What to produce ▸ List every line below that contains the word "each".

Available data ▸
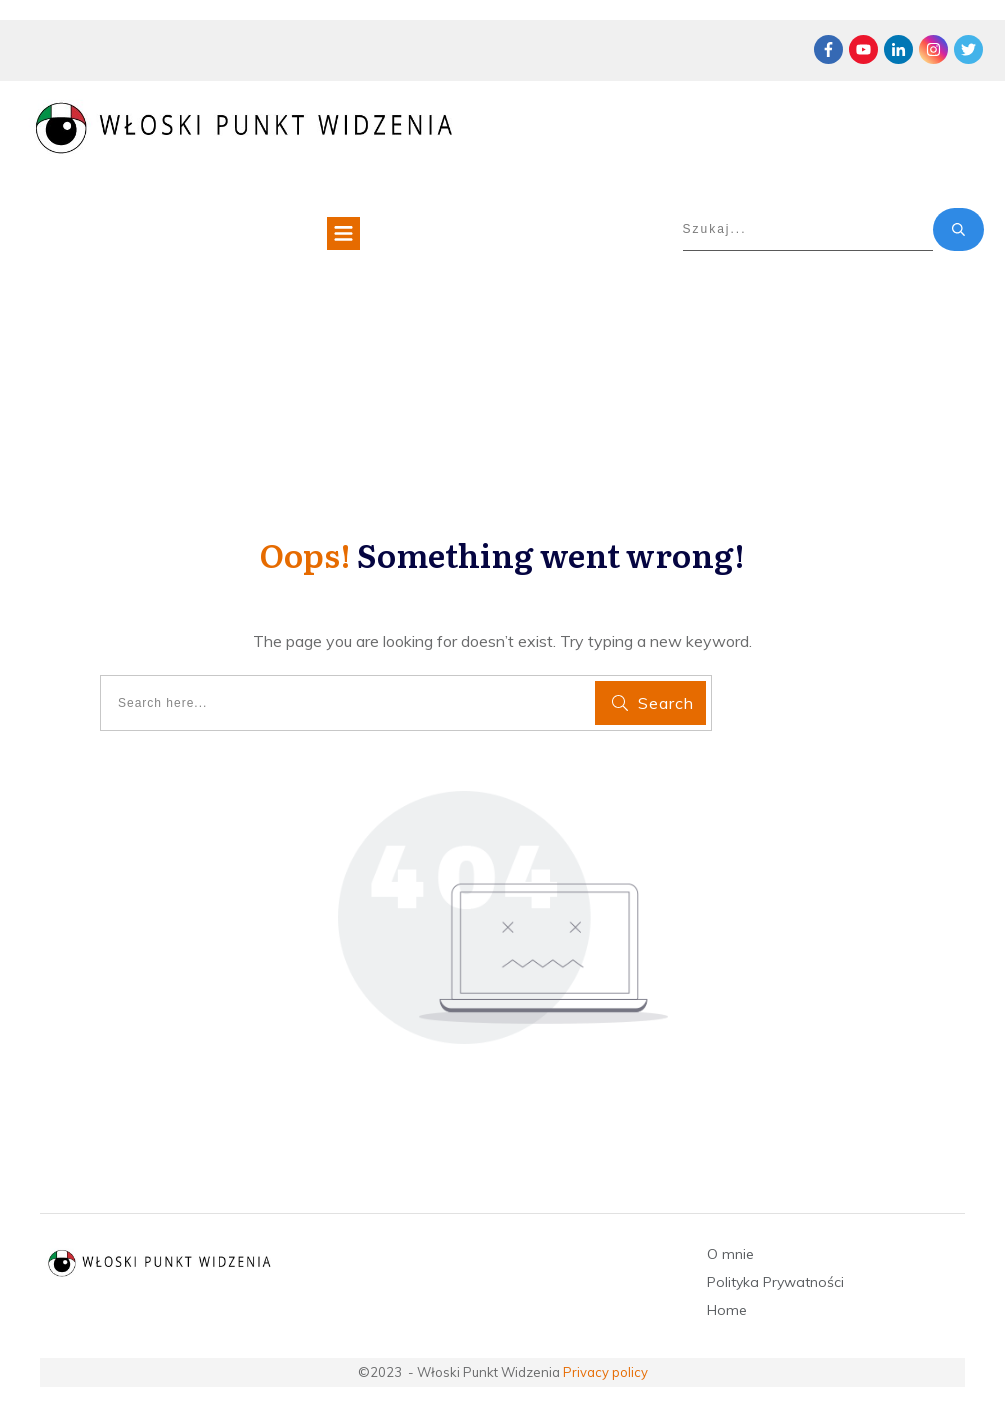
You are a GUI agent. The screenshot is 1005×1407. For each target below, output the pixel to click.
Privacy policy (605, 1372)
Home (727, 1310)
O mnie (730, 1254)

* * *

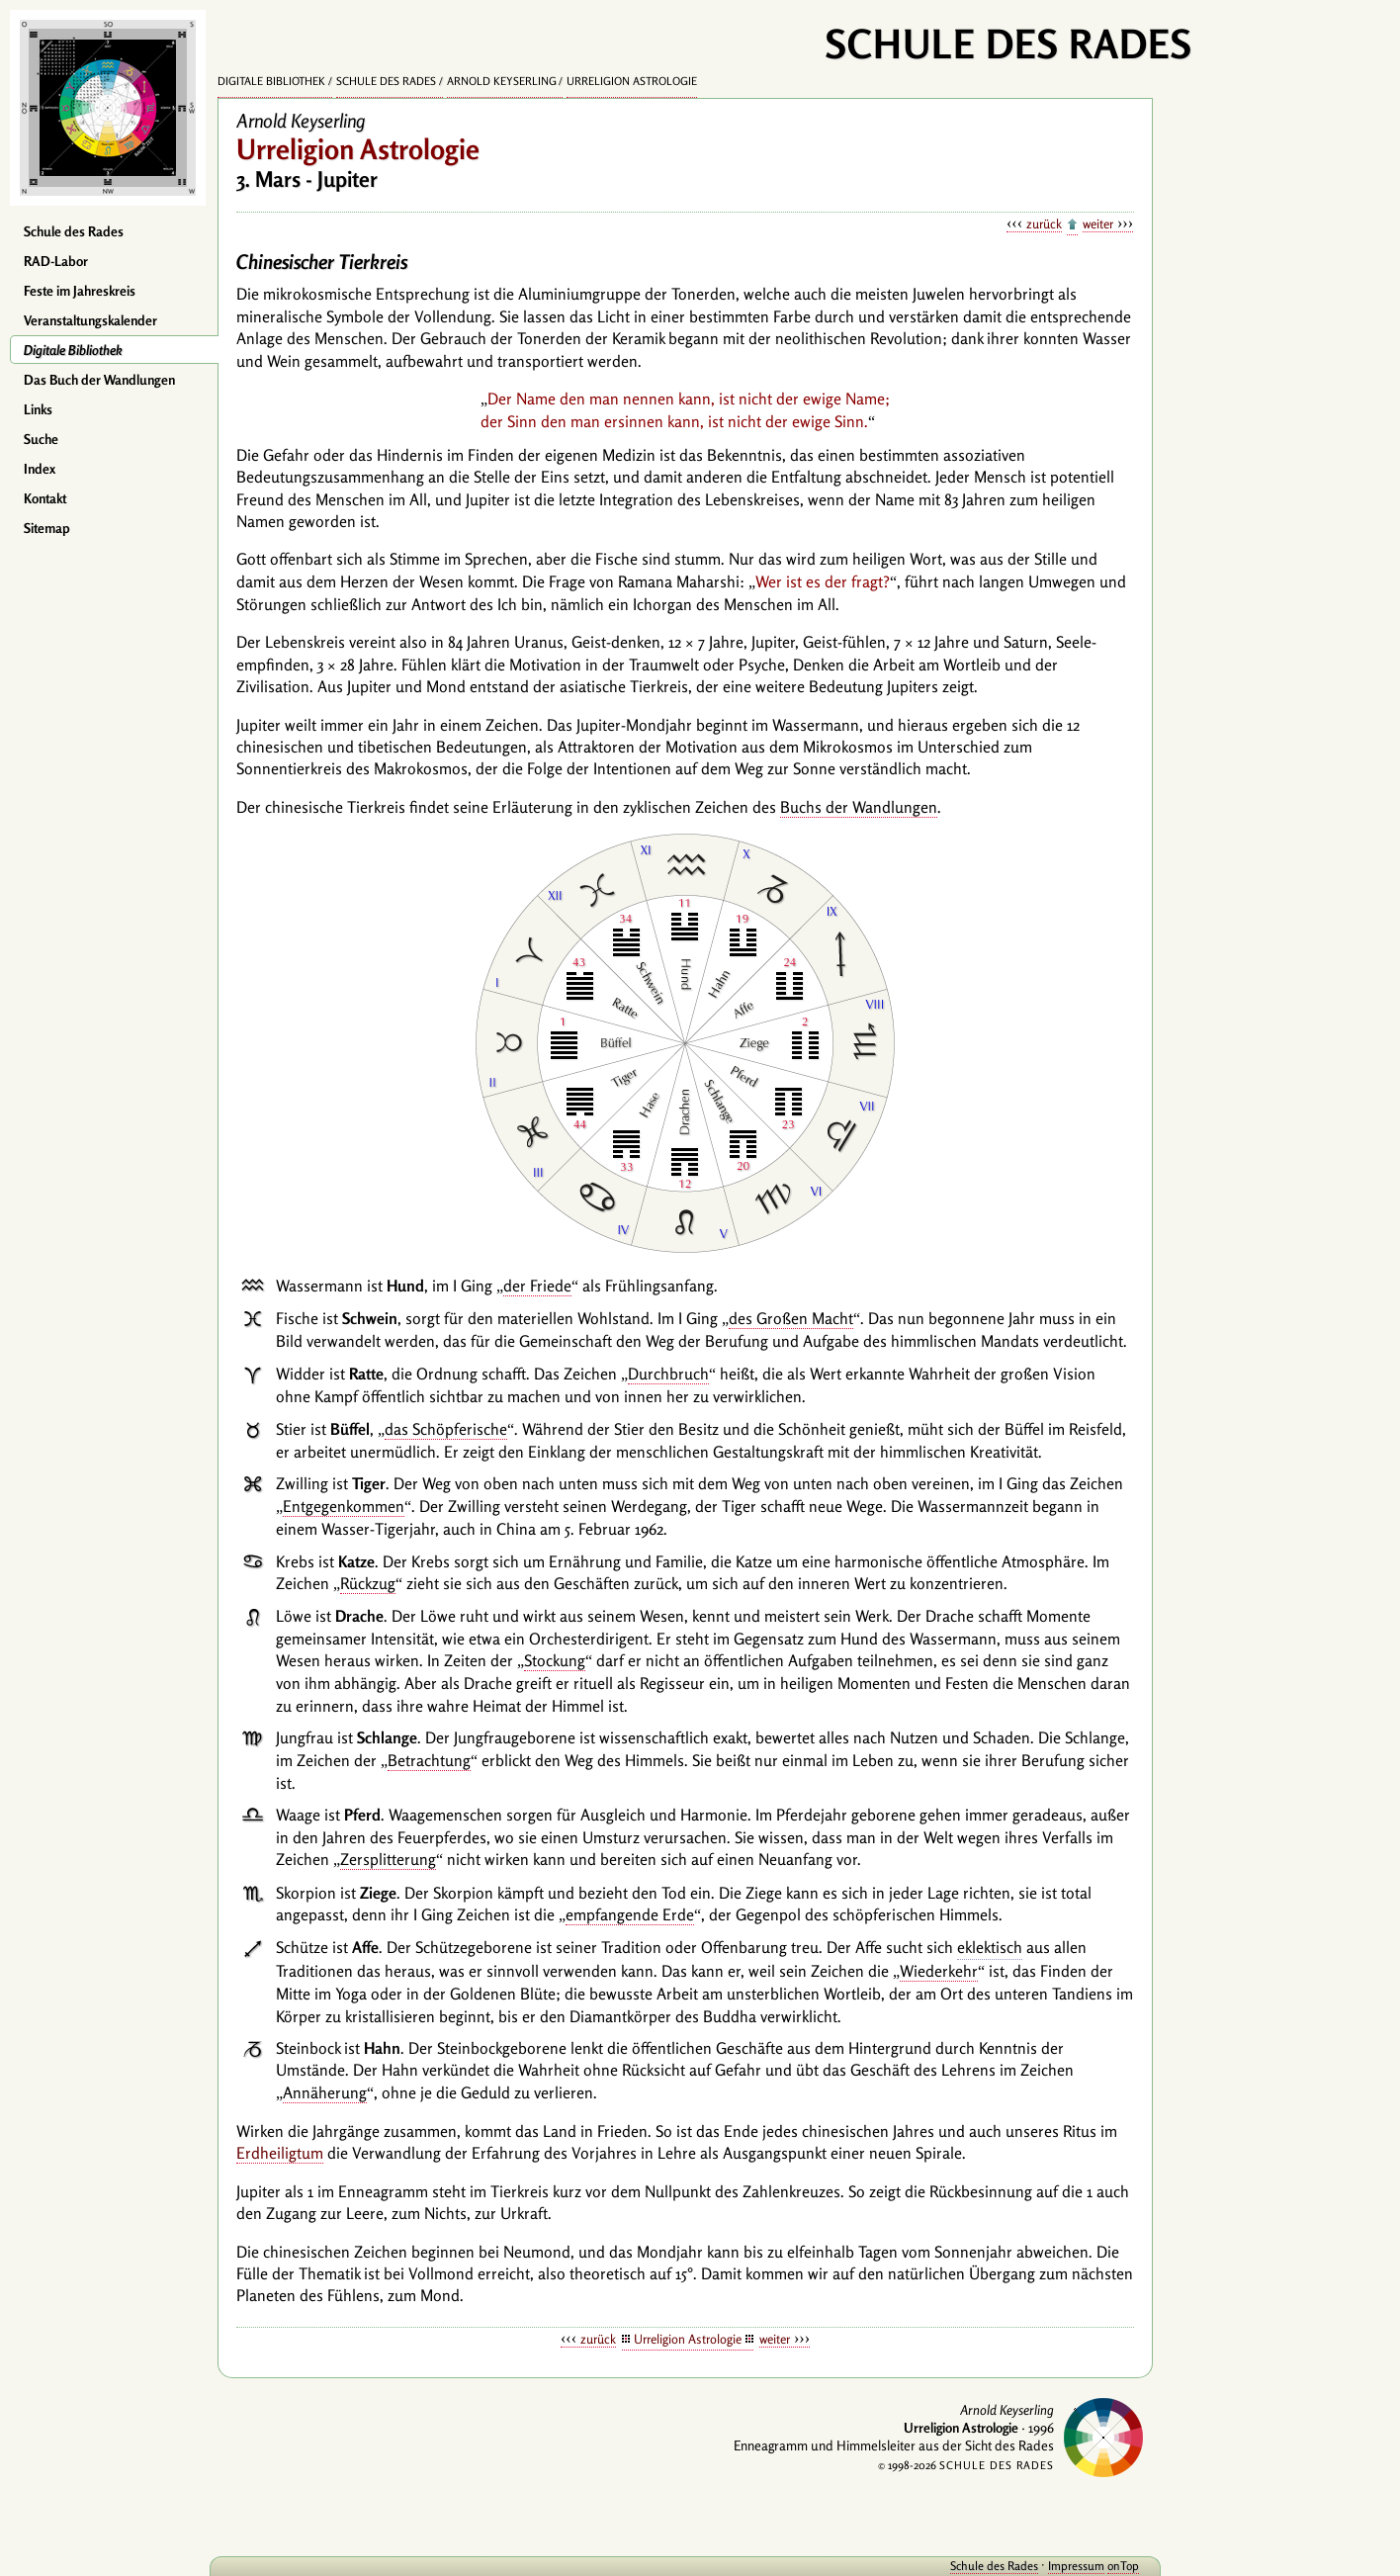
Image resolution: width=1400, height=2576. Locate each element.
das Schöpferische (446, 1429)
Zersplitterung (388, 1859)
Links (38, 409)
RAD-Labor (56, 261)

Reply to the task ▸
You are a GUI agent. The screenshot is 1005×1407. For each target below, output the pixel to click.
Image resolution: width=1400, height=2576. Locate each element.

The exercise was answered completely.